Wie jeder vernünftig denkende und fühlende Mensch bedaure auch ich von ganzem Herzen die vielen unschuldigen Opfer dieser schrecklichen Konfrontation. Aber bitte leugnen Sie doch nicht, dass ur- sächlich die Hamas die Schuld daran trägt. Die Unmenschlichkeit der Hamas ist die einzige Maßlosigkeit, die ich in diesem furchtbaren Konflikt erkennen kann. Seit jeher ist den Terroristen die Vernichtung Israels mehr wert als die Herstellung guter Lebensbedingungen für die Palästinenser. Alles Geld, alle Kraft wird in den Kampf gegen Israel gebündelt, nicht in den Frieden, nicht in ein gutes Leben. Die Hamas provoziert den Krieg ganz bewusst. Sie setzen den Beschuss fort und ignorieren die verhandelten Waffenruhen, um Israel zur Reaktion zu zwingen.

Die Hamas hat den Krieg der Bilder perfektioniert. Sie sind der Hamas aufs Glatteis gefolgt und haben den Terroristen quasi als embedded Journalist gedient und dazu beigetragen, dass deren zynische Strategie aufgegangen ist. Herzlichen Glückwunsch, Herr Todenhöfer.

Israel, das von solchen traurigen Bildern delegitimiert werden soll, will diesen Krieg nicht. Aber Israel muss seine Bevölkerung schützen.
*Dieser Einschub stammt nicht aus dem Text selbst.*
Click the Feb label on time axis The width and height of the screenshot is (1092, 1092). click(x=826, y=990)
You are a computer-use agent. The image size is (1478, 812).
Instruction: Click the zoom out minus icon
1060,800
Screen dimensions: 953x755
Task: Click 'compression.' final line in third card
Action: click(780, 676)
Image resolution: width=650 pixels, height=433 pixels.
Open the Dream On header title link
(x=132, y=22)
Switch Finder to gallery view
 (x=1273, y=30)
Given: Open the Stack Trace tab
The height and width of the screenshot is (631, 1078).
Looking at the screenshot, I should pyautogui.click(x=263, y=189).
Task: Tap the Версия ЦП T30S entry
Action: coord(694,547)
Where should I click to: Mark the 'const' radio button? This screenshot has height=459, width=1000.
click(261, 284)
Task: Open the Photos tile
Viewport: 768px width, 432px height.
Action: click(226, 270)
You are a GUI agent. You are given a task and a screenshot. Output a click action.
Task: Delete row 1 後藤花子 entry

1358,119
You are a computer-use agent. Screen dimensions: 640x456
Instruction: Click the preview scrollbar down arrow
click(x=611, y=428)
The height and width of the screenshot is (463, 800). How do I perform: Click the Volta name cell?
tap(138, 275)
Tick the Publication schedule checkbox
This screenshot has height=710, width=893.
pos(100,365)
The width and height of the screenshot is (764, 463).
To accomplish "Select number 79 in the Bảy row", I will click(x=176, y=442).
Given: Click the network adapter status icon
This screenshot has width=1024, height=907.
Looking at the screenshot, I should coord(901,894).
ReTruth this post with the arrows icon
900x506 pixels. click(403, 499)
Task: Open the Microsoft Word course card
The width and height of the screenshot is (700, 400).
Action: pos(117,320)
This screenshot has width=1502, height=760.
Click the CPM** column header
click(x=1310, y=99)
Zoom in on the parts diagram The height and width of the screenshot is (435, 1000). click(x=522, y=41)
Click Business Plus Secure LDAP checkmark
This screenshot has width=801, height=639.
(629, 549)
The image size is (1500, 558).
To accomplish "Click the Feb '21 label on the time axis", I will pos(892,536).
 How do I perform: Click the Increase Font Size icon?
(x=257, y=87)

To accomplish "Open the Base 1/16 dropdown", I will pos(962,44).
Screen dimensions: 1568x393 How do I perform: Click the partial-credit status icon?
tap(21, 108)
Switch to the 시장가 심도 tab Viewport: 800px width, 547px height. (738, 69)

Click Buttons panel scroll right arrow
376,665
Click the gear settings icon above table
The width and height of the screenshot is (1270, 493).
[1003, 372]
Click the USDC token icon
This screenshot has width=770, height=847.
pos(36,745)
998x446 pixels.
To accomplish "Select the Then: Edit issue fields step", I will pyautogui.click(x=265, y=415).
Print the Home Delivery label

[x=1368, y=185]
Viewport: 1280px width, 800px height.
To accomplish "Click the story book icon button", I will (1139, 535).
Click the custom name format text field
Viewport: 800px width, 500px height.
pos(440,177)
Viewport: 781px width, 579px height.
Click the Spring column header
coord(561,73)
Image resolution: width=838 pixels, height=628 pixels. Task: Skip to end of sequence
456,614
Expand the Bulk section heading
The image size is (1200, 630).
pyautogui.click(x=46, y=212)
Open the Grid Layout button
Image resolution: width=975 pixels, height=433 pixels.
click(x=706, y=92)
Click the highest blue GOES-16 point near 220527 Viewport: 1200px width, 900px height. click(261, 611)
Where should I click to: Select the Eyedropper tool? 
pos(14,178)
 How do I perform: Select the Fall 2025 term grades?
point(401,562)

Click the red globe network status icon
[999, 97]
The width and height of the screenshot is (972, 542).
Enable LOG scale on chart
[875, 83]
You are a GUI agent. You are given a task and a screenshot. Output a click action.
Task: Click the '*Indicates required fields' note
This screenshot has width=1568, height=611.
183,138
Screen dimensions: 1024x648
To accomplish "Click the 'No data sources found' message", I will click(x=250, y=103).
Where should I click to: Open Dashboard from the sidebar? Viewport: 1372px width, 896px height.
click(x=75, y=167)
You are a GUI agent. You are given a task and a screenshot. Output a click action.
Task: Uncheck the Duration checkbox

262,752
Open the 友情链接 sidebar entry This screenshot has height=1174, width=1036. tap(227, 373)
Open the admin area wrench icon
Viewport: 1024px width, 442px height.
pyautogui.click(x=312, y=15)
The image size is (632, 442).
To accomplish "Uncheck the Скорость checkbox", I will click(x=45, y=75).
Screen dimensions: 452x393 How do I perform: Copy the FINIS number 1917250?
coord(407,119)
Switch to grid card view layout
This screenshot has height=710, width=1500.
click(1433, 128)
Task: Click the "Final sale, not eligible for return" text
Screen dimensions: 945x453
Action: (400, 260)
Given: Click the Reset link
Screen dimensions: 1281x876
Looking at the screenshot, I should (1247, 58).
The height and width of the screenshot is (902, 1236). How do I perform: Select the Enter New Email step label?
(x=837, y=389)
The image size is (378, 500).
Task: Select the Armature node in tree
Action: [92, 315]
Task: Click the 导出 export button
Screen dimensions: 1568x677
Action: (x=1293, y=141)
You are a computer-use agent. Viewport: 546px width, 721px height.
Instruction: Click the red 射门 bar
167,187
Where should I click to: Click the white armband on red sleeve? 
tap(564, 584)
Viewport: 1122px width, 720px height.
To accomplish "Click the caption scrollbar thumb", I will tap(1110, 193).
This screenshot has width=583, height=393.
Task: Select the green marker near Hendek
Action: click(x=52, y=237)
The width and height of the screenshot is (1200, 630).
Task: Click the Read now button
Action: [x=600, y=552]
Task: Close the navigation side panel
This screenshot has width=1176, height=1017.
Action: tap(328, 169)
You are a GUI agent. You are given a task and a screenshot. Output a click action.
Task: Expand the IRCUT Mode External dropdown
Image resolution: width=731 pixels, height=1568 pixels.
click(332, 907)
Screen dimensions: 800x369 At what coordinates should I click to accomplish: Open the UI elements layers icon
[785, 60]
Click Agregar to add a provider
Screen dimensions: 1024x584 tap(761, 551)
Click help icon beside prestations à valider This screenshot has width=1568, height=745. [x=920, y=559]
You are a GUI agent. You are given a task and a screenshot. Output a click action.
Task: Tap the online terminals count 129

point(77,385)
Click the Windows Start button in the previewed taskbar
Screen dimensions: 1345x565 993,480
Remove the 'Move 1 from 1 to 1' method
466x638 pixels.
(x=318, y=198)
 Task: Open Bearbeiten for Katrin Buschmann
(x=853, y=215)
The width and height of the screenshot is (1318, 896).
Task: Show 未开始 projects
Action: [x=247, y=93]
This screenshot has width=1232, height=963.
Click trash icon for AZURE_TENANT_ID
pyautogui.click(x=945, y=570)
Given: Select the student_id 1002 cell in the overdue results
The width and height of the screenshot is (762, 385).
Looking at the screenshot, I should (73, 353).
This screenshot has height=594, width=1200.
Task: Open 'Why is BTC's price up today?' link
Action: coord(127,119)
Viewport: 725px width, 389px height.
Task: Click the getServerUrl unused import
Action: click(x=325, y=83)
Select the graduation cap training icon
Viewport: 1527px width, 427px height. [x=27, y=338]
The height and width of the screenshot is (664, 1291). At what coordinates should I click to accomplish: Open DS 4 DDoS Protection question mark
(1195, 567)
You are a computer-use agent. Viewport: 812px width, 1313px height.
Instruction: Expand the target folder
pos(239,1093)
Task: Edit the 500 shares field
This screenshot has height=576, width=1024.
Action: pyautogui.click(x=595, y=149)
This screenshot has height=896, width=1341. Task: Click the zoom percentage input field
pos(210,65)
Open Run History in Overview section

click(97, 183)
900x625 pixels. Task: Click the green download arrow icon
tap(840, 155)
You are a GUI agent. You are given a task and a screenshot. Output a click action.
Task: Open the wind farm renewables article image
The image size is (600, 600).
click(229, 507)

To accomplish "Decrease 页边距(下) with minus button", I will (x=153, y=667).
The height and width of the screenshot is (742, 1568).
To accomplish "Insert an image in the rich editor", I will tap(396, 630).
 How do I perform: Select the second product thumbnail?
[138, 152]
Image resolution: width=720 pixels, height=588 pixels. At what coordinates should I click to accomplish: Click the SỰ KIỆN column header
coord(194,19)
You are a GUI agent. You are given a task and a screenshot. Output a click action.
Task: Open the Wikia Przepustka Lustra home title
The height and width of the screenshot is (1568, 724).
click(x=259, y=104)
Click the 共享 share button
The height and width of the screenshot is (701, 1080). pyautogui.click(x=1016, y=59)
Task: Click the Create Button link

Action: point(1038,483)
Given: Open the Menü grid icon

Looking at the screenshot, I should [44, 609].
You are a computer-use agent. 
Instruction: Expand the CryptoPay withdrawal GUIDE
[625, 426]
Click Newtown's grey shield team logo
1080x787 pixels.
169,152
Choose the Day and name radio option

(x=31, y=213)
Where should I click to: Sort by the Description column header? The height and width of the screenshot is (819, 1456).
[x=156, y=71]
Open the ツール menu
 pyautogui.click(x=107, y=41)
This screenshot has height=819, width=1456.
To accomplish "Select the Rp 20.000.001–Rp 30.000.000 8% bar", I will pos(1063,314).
Israel kann sich den Beschuss nicht gefallen lassen. Jede andere souveräne Demokratie dieser Welt müsste in dieser Weise handeln. Doch nur Israel ist mit dieser singulären geopolitischen Situation konfrontiert. Andere Staaten müssen jene Fragen nicht beantworten, wie sie die Administration um Ministerpräsident Netanjahu und das israelische Militär beantworten müssen.